*What you should do*: Count the lines of the records below that contain the word "Open", and reply with only that number.

===============

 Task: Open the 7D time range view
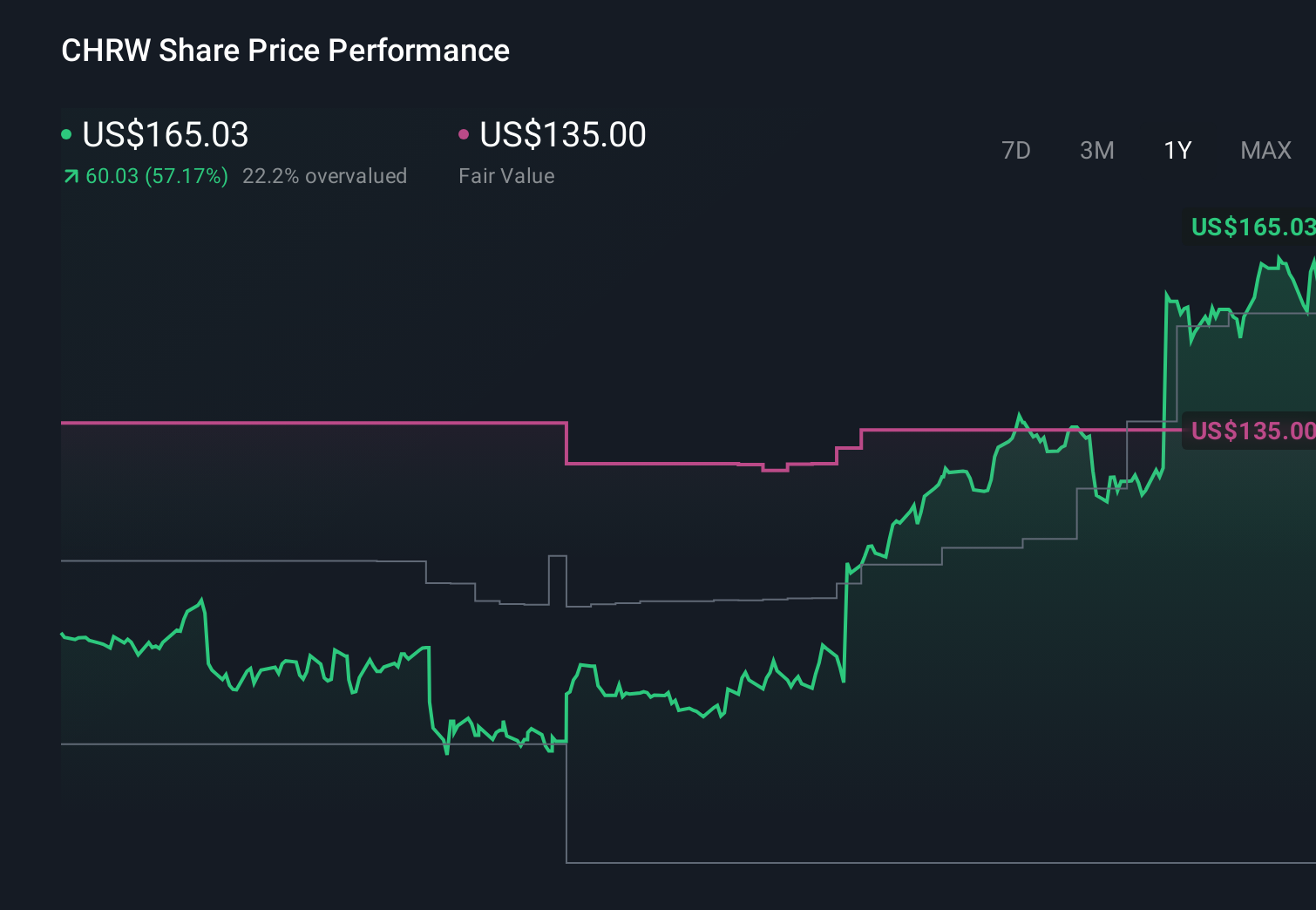point(1016,150)
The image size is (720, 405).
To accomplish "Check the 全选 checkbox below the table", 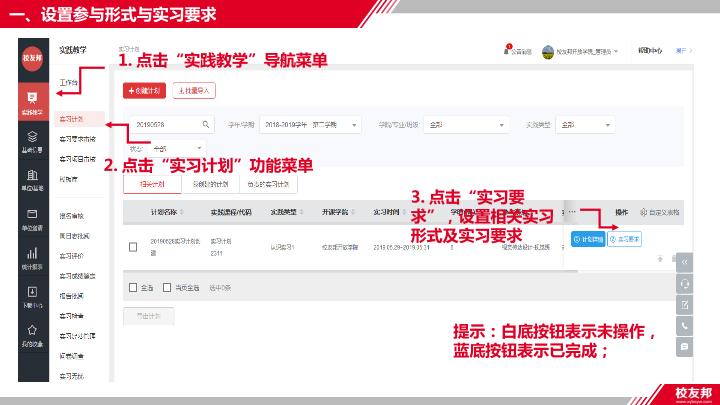I will [133, 287].
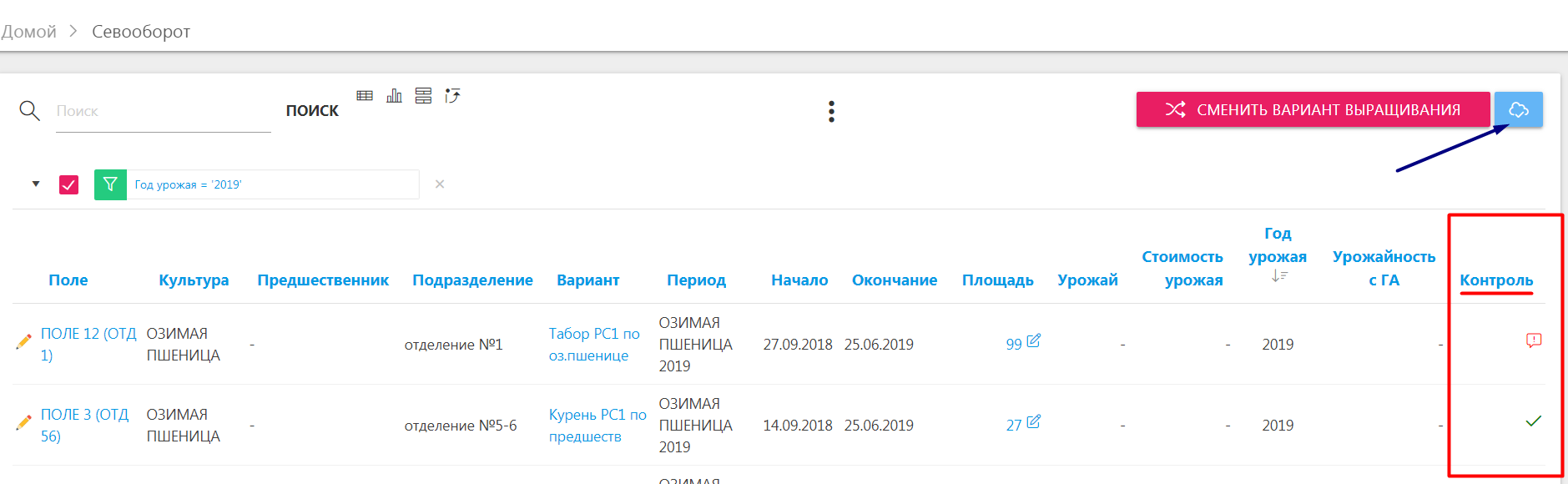1568x484 pixels.
Task: Click the pencil edit icon for ПОЛЕ 12
Action: coord(23,342)
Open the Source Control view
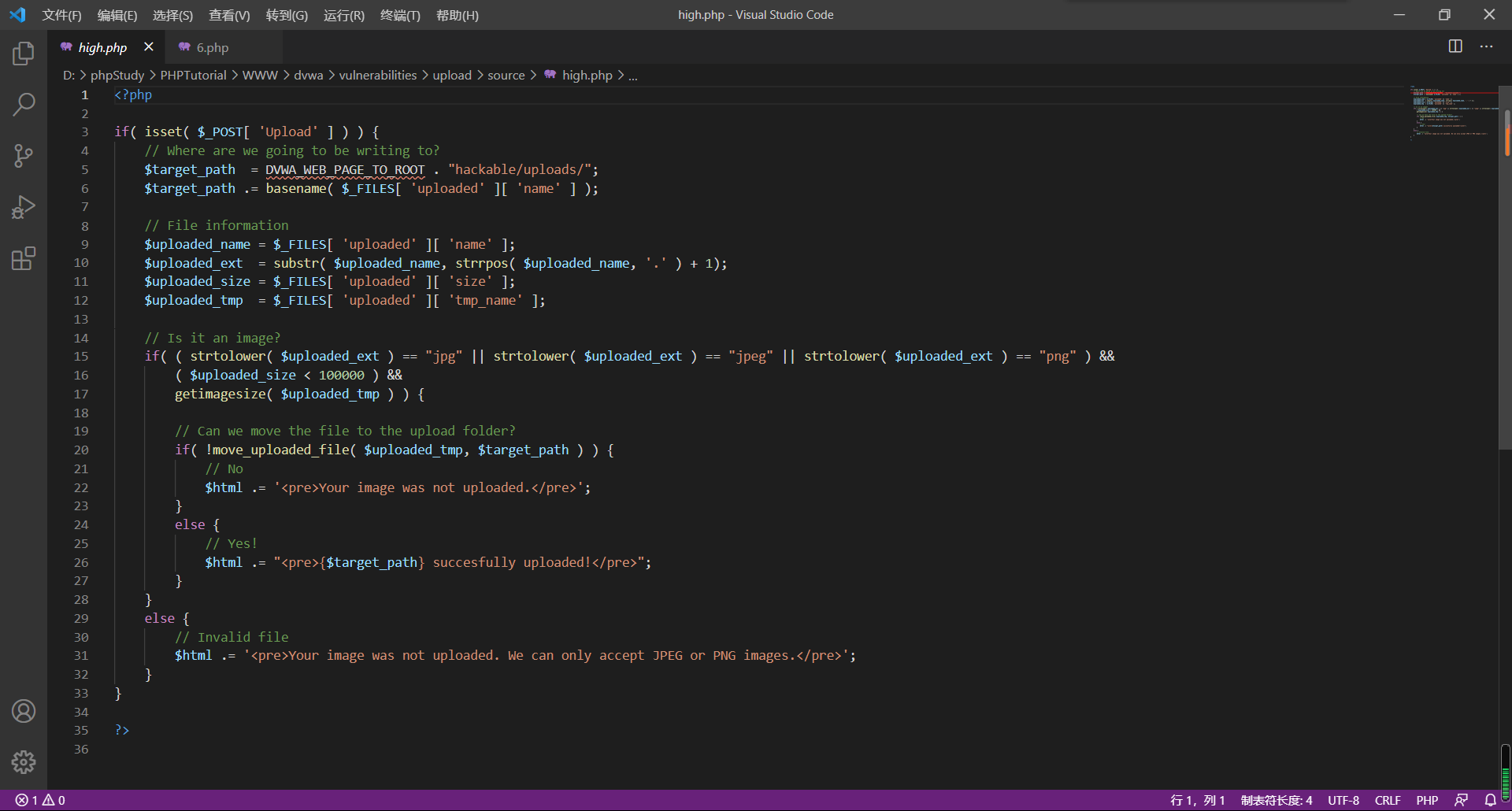This screenshot has width=1512, height=811. 24,155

===============

*Task result*: 2